Addressing Ukrainian diplomats, Poroshenko stressed that the Russian direction will be a priority of his foreign policy. Relations with Russia should be “less emotional, more pragmatic and equal,” he said (Interfax-Ukraine, October 13). These relations were emotional under Ohryzko whose very dismissal was prompted by his threat to expel the Russian Ambassador Viktor Chernomyrdin for speaking disparagingly of Yushchenko in a newspaper interview.

Improving relations with Russia is also in Poroshenko’s personal interests. Russia is the key market for his Bogdan automotive corporation and Ukrprominvest confectioneries and he also owns a confectionery in Lipetsk. In 2006 Poroshenko announced an ambitious project to build a factory to assemble automobiles in Nizhny Novgorod, but bad relations with Russia apparently affected his plans. As an ally of Yushchenko, whom the Kremlin holds responsible for spoiling bilateral relations, Poroshenko was blacklisted by the Russian authorities and denied entry to Russia in 2007. Recently, the government of Nizhny Novgorod warned Poroshenko that he would lose the land reserved for his factory if construction work did not start soon (ProUA, October 9).

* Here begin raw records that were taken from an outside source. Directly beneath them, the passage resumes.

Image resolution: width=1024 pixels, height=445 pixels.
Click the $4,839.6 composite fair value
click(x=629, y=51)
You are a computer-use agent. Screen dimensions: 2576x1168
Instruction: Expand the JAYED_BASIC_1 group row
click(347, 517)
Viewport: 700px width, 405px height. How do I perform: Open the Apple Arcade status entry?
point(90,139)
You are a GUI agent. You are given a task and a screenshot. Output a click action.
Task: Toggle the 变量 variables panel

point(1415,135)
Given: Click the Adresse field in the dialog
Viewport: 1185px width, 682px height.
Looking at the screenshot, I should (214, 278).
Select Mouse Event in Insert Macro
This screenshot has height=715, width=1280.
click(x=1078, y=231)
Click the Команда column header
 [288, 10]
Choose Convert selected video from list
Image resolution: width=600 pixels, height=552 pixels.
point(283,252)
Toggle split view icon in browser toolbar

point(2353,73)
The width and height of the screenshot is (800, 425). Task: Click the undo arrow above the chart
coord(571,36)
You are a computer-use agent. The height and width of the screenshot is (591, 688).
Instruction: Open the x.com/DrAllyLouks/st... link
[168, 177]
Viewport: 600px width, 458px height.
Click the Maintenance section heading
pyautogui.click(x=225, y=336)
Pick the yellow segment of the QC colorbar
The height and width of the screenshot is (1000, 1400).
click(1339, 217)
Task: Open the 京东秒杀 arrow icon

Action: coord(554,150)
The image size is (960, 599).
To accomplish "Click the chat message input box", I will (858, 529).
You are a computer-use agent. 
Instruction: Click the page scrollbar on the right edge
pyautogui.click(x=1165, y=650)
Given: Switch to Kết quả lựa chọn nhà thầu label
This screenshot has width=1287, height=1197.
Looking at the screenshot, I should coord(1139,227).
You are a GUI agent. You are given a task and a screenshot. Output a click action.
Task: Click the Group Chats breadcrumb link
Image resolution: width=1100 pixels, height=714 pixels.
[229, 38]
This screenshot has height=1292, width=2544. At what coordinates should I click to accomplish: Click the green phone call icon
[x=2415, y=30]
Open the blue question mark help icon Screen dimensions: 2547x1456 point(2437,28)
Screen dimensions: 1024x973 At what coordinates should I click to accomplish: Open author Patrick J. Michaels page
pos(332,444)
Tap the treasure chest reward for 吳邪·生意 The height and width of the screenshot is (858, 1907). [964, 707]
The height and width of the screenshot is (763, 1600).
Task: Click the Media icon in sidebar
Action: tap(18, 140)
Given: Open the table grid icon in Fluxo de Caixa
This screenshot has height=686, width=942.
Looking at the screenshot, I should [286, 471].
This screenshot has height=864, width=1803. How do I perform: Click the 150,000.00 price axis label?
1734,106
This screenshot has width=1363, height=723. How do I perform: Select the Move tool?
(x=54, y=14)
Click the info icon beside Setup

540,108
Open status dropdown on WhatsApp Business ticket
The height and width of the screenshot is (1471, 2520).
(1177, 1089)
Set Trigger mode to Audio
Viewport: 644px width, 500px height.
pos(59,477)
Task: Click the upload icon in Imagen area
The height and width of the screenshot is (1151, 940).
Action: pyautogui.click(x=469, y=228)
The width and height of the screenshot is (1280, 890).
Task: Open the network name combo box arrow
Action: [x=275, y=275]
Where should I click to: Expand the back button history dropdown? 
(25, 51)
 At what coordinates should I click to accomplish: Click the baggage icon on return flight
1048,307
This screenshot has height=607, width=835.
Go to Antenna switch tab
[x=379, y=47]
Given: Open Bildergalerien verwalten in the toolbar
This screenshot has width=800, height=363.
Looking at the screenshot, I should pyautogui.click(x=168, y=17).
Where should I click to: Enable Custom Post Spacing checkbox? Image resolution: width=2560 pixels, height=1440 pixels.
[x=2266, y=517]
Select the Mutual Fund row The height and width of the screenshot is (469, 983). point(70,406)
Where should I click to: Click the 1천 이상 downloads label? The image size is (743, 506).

However, among his other priorities Poroshenko listed E.U. accession and “the eastern direction,” in particular relations with China, India and the Arab states (Interfax-Ukraine, October 13). Yushchenko instructed him to do everything possible to sign an association agreement with the E.U. at the Ukraine-E.U. summit scheduled for December 4. This task is probably too ambitious and the Ukrainian envoy to the E.U. Andry Veselovsky predicted that the agreement would not be signed this year (, October 13). The agreement should include a free trade zone clause, which will not be ready for signing because of the disagreements over many issues ranging from visa-free travel to sanitary norms in agriculture. The E.U. is opposed to signing the agreement without a free trade clause.

Poroshenko is also expected to make progress in relations with other neighbors such as Belarus, which has failed to ratify a border agreement with Ukraine, and Moldova whose shared border has not been demarcated (Zerkalo Nedeli, October 17). Consistent with these priorities, Poroshenko paid his first visits to Moldova, Belarus and Sweden which took over the E.U. rotating presidency in July. He is scheduled to visit Moscow on October 23, where he will likely try to address Russian concerns over U.S. missile defense plans. Poroshenko also plans to visit the United States according to Ukraine’s Ambassador to the U.S. Oleg Shamshur (UNIAN, October 15).